A very enjoyable afternoon down at the allotment today after missing out last weekend due to gardening duties at home! Hard to know which to favour, but I figure that I see the home garden more (especially from my study window whilst I’m working), so I do like it to look nice.
Last weekend’s job was to distribute the compost around the plants that needed it the most – there’s never enough to go round everything, small garden or not! I have two of those “Dalek” compost bins hidden away behind my garage and work on a rotational basis: one is filled whilst the other rots down for a year, then in early Spring I empty the well-rotted bin and start again. I also have a couple of smaller overflow bins close to the back door (one an old wormery, the other a 50 l plastic container I used to use for recycling before the council decided to collect all our recyclable waste in a separate wheelie bin). It’s quite a trek to the garage on the opposite side of my driveway, so it’s handy to be able to empty the compost into the closer bins on a daily basis, then I tip these into the bigger bins periodically – trying not to leave it too long as they get VERY heavy. Both of them have drainage holes, which helps, and I suppose it serves the additional purpose of rotating the compost when it’s tipped out. It amazes me how much compostable stuff you accrue in the kitchen each day – I have one of those plastic cutlery drainers (without the dividers) in my half-sink, which I means I can empty my teapot (loose-leaf tea) straight into there, and of course all the peelings and vegetable waste, flower stalks, etc. Mine must get emptied at least once a day, more in summer or if I’m making juice. You can get those neat little crock pots with charcoal filters from places like Lakeland, but that wouldn’t be any use for draining tea – and mine is emptied so often that smells aren’t an issue.

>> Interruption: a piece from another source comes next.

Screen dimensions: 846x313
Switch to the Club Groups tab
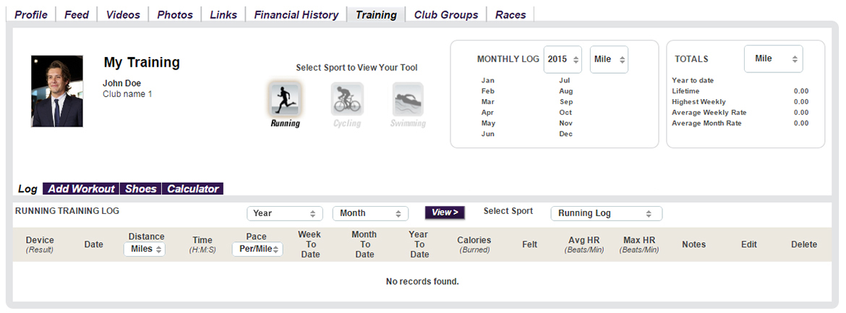(x=445, y=14)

In my previous 2-acre garden, I had two massive compost bays each the size of a small car, and the compost was to die for as it had been accumulating for so many years – helped by the vast expanse of lawn to mow with the ride-on mower and resulting grass clippings! My boys were young teenagers at the time and took great pleasure in mowing the lawn (perhaps that’s why they both passed their driving test first time?!) on the tractor mower, with the ability to turn it on a sixpence – unlike their mother…. Needless to say, one of the few things I took with me when leaving that garden was several bags of rich, crumbly compost to start the blank canvas that was to become my current garden.
I have two small compost bays made from pallets down at the allotments, again working on the rotational basis, but now sadly in need of repair as they’ve been there 7 or 8 years. Another plotholder (and fellow dance class attendee!) has kindly let me have a few spare pallets and suggested cable ties to attach them together, rather than nails. That will have to be next weekend’s job now, as it’s Mother’s Day tomorrow, but I look forward to seeing whether that works.
The main beneficiaries of the resulting black magic tend to be any new plants/shrubs and anywhere I’ve created new beds and our sticky Wadhurst clay is still to the fore. You can sometimes see little brandling worms in the compost when you dig it out and I swear you can hear the plants sighing with pleasure as you spread it around. It certainly looks fabulous to see all those new spring shoots surrounded by dark crumbly compost. A very satisfying – if exhausting – task!
It had been my intention to go down to the allotment after finishing mid-afternoon, but an unexpected and nonetheless welcome invitation to afternoon tea put paid to that, so I ended up dashing down in the twilight to harvest some leeks and purple-sprouting broccoli for dinner. One of the things I love most about growing my own is the challenge of returning with delicious produce and deciding what to cook: this was the result last Sunday – so simple, yet absolutely scrumptious. The simplest things often are the best….
Pasta with broccoli and anchovy sauce
6oz pasta – I used linguine, but suit yourself
8oz purple-sprouting broccoli
3 tbsp olive oil
2 tbsp sultanas
1 red onion, peeled and sliced
½ tin anchovies, chopped
1oz pine kernels
Salt and black pepper
Parmesan or Pecorino cheese, finely grated to serve
Soak the sultanas in boiling water. Microwave or steam the broccoli for 3-4 mins until tender – if using calabrese rather than the finer purple-sprouting broccoli, you might want to chop this into smaller florets and any thick stems into round chunks first. Drain and set aside.
Cook the onion in the olive oil until soft, add the anchovies, drained sultanas, pine kernels and broccoli, stir gently, then cook gently for about 10 mins to allow the flavours to infuse. Meanwhile cook the pasta as normal, then add to the frying pan, season and serve with the grated cheese.
So flavoursome, yet with such simple ingredients – enjoy!